#### Task item
Below are entries; print them exactly from the first line through the one containing "Click the phone".

(Collected data)
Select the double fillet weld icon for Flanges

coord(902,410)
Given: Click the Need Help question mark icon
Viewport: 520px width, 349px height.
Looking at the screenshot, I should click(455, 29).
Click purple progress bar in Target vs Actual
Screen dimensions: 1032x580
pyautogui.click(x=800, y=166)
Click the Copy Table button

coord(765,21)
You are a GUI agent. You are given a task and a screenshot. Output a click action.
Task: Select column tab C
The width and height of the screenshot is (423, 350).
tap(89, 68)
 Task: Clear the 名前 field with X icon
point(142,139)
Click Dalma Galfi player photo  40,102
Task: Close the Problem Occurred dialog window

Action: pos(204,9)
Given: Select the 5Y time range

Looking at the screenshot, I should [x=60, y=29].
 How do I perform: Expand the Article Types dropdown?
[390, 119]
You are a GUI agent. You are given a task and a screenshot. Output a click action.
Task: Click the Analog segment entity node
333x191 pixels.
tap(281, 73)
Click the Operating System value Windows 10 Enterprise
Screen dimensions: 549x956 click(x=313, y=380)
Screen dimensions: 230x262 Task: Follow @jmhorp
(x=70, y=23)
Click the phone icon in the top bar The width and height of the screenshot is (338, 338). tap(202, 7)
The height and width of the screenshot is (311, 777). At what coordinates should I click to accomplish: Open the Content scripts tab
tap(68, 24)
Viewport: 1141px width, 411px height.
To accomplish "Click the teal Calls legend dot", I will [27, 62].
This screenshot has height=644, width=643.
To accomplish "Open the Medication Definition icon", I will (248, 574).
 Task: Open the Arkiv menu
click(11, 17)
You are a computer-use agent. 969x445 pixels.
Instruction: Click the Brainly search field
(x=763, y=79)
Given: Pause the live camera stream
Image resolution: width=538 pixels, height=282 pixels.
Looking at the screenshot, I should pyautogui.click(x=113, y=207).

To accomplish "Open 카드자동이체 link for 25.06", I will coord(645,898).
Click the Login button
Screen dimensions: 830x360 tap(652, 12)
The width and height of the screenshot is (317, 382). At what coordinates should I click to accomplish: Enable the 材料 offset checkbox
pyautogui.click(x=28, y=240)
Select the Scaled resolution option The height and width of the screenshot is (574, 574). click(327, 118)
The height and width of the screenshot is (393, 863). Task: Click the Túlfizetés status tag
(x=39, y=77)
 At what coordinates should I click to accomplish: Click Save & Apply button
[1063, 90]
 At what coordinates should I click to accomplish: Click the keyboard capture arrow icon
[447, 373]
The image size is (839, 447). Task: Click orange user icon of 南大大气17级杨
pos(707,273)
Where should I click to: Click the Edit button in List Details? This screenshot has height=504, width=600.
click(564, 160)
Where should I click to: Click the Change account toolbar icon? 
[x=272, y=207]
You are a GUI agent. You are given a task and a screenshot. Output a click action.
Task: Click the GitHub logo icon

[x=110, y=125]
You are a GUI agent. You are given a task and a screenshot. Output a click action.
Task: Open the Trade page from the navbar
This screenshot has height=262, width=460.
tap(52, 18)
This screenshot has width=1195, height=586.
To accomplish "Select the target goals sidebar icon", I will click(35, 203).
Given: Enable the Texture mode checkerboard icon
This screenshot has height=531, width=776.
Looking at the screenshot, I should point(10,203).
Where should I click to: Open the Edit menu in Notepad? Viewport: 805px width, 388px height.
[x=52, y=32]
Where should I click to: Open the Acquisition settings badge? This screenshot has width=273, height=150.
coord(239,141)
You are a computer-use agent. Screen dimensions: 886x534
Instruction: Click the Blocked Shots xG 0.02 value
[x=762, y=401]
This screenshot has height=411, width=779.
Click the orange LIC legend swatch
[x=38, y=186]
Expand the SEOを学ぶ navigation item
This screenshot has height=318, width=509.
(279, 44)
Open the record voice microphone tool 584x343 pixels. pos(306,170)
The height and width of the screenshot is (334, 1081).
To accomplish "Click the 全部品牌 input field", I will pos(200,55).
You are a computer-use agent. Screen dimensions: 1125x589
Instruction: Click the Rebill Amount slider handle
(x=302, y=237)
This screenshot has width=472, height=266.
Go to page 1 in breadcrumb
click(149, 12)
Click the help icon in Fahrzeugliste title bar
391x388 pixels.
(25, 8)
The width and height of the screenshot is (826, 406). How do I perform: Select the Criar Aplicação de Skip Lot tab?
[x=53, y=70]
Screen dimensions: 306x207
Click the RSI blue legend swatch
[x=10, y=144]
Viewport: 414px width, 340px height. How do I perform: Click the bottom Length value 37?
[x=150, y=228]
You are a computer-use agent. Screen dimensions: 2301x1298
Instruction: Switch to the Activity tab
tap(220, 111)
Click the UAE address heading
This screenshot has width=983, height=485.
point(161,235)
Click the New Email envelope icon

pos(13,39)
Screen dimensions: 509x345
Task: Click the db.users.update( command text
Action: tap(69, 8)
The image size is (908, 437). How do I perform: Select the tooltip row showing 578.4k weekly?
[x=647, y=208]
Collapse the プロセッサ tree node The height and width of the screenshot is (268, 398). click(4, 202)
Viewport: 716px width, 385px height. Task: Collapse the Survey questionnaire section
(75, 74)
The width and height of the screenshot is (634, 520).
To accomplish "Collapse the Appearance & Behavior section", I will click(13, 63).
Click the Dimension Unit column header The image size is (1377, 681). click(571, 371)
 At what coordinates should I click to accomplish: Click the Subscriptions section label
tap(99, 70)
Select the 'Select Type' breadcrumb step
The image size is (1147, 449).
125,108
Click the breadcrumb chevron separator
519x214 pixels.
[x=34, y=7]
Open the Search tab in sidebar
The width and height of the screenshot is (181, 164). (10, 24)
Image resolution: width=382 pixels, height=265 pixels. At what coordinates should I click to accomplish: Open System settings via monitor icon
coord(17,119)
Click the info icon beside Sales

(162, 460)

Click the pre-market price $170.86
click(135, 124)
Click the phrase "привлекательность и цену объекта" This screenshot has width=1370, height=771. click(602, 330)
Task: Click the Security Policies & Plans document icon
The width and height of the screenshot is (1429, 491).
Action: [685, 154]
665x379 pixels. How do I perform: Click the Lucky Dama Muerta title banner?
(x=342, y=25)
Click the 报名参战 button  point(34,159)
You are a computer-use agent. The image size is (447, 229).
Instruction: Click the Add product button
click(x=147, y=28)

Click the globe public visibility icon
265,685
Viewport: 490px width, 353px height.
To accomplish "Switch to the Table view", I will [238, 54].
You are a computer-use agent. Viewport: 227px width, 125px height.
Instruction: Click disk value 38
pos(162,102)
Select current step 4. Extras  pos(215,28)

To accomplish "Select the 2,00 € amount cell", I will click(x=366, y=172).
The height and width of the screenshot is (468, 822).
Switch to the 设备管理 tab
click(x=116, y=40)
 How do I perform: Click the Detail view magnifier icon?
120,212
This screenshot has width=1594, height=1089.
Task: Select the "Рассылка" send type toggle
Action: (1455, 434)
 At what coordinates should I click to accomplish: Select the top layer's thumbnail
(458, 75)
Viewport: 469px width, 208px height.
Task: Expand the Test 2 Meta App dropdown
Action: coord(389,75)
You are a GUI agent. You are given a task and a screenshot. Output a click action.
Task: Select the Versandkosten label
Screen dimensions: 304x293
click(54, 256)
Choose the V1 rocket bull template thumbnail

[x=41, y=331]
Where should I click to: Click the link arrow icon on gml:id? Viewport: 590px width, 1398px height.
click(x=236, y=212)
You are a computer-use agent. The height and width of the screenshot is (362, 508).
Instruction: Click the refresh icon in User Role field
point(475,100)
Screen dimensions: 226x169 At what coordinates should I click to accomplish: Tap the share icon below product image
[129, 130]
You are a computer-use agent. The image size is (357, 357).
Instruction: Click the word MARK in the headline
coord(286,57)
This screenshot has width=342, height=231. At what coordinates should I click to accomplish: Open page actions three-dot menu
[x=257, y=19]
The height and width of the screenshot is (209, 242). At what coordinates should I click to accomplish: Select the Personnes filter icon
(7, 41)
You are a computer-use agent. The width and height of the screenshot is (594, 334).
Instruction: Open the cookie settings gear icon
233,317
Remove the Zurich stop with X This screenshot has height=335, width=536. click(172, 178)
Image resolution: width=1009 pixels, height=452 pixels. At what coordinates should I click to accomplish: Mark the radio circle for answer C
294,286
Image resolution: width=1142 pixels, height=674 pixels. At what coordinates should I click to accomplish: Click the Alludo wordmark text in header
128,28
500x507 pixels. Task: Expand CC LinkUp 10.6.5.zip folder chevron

#### Task result
Select the double fillet weld icon for Flanges

coord(902,410)
Given: Click the Need Help question mark icon
Viewport: 520px width, 349px height.
Looking at the screenshot, I should click(455, 29).
Click purple progress bar in Target vs Actual
Screen dimensions: 1032x580
pyautogui.click(x=800, y=166)
Click the Copy Table button

coord(765,21)
You are a GUI agent. You are given a task and a screenshot. Output a click action.
Task: Select column tab C
The width and height of the screenshot is (423, 350).
tap(89, 68)
 Task: Clear the 名前 field with X icon
point(142,139)
Click Dalma Galfi player photo  40,102
Task: Close the Problem Occurred dialog window

Action: pos(204,9)
Given: Select the 5Y time range

Looking at the screenshot, I should [x=60, y=29].
 How do I perform: Expand the Article Types dropdown?
[390, 119]
You are a GUI agent. You are given a task and a screenshot. Output a click action.
Task: Click the Analog segment entity node
333x191 pixels.
tap(281, 73)
Click the Operating System value Windows 10 Enterprise
Screen dimensions: 549x956 click(x=313, y=380)
Screen dimensions: 230x262 Task: Follow @jmhorp
(x=70, y=23)
Click the phone icon in the top bar The width and height of the screenshot is (338, 338). tap(202, 7)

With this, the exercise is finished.